A new report by the Rand Corporation adds concrete numbers to the idea of the “peace dividend”. The report finds that Israel could gain as much as $123 billion (Dh452bn) and the Palestinians would enjoy $50 billion in economic gains after 10 years of peace. If peace is not achieved, the report warns, the economic effects would be dramatic, especially for Israel. The country could lose as much as $250 billion in revenue over the next decade. Given the growing momentum of international boycotts of the country, that number could actually turn out to be higher.

While these numbers are indeed impressive, the effect of peace would benefit the region as a whole in a much more profound manner. If Israel were incorporated economically into the wider Middle East, the region could feasibly set up a European Union-style zone that would integrate the extractive and commercial economies of the Gulf with the labour capital of Egypt and the tech prowess of Israel. The combination would quickly become a serious player in global financial markets and provide a crucial counterweight to Iran.
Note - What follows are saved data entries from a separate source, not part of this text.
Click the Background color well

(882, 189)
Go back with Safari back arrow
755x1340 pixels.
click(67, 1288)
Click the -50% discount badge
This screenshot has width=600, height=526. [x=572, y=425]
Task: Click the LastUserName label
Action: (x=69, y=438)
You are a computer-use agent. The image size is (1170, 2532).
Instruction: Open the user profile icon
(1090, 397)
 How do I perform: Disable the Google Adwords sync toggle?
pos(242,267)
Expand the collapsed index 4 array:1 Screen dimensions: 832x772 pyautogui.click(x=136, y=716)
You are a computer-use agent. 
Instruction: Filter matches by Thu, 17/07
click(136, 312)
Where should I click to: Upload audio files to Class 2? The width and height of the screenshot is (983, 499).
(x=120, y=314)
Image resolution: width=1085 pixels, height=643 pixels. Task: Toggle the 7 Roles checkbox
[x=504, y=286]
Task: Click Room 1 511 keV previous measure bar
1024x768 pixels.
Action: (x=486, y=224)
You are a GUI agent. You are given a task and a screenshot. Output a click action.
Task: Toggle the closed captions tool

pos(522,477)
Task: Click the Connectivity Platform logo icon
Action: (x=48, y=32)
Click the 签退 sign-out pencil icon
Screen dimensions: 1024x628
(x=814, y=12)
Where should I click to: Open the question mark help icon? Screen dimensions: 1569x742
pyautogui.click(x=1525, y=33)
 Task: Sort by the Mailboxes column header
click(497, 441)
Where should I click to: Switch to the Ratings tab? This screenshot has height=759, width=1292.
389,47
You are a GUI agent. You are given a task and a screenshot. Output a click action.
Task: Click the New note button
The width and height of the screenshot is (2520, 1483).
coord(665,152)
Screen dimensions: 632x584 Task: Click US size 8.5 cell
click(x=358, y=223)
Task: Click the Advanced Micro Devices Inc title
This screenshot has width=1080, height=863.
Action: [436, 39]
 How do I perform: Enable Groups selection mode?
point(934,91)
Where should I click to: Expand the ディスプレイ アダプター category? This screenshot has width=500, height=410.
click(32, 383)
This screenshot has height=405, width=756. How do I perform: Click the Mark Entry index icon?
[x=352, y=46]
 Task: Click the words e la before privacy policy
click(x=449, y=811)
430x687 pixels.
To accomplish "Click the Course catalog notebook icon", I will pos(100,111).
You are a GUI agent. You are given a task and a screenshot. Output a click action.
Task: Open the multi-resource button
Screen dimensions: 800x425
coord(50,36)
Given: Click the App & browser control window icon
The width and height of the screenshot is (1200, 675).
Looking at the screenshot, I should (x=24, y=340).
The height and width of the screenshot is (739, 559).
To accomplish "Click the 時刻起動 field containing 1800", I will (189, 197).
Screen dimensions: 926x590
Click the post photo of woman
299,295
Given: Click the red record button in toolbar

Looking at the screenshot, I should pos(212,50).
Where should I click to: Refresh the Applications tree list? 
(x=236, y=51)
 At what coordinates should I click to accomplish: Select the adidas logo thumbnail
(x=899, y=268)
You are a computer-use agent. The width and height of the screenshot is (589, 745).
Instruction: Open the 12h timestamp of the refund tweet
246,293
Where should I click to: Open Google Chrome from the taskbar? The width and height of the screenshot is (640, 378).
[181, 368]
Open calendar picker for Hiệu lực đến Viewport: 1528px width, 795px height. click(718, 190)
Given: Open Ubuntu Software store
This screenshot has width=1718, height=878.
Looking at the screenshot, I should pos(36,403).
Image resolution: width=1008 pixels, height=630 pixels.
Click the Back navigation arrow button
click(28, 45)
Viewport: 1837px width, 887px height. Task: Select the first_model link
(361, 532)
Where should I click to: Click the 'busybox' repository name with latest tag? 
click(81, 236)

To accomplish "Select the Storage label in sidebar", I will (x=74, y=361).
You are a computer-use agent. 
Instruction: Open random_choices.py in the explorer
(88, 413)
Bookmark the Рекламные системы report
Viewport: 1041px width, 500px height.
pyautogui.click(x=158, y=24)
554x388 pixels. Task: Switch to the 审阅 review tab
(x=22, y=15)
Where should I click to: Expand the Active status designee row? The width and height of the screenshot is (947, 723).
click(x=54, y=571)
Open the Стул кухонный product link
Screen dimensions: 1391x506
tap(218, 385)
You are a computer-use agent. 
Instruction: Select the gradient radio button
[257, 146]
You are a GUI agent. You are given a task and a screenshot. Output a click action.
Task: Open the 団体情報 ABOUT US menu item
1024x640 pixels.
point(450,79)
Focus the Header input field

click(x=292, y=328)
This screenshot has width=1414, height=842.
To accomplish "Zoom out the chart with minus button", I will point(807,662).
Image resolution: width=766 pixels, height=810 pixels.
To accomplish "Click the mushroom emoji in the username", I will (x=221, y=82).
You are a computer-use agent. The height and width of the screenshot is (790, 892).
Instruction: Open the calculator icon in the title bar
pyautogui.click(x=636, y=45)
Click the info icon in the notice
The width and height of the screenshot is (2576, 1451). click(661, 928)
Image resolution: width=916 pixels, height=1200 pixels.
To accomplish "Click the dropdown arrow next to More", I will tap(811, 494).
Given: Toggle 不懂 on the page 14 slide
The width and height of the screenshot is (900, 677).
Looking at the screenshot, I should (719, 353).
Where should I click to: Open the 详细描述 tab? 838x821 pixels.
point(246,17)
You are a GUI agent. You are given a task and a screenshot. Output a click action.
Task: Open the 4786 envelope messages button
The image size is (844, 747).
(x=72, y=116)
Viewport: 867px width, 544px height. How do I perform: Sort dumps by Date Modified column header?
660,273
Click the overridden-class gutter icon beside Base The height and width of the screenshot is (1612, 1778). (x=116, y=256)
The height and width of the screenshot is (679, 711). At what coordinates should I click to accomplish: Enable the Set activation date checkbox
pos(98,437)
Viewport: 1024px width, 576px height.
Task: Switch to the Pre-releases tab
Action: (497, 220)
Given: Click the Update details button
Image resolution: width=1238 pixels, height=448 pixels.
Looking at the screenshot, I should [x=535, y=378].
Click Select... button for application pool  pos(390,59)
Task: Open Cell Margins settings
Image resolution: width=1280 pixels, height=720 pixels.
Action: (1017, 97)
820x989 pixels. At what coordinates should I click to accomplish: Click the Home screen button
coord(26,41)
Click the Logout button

Of course, the economic argument for peace is nothing new. It has bubbled up from various Israeli and Palestinian intellectuals several times over the past two decades. While the Rand report gives the concept real numbers, the occupation of Palestine remains an unavoidable roadblock to current peace efforts. As it stands, Israel derives a variety of benefits from its occupation of Palestinian land. Not only is the West Bank an ideal testing ground for the expansive Israeli military industry but the crime of occupation has so far come with few consequences. While this might be slowly changing, there is still much convincing to be done to get Tel Aviv to reverse its disastrous course and agree to a lasting peace.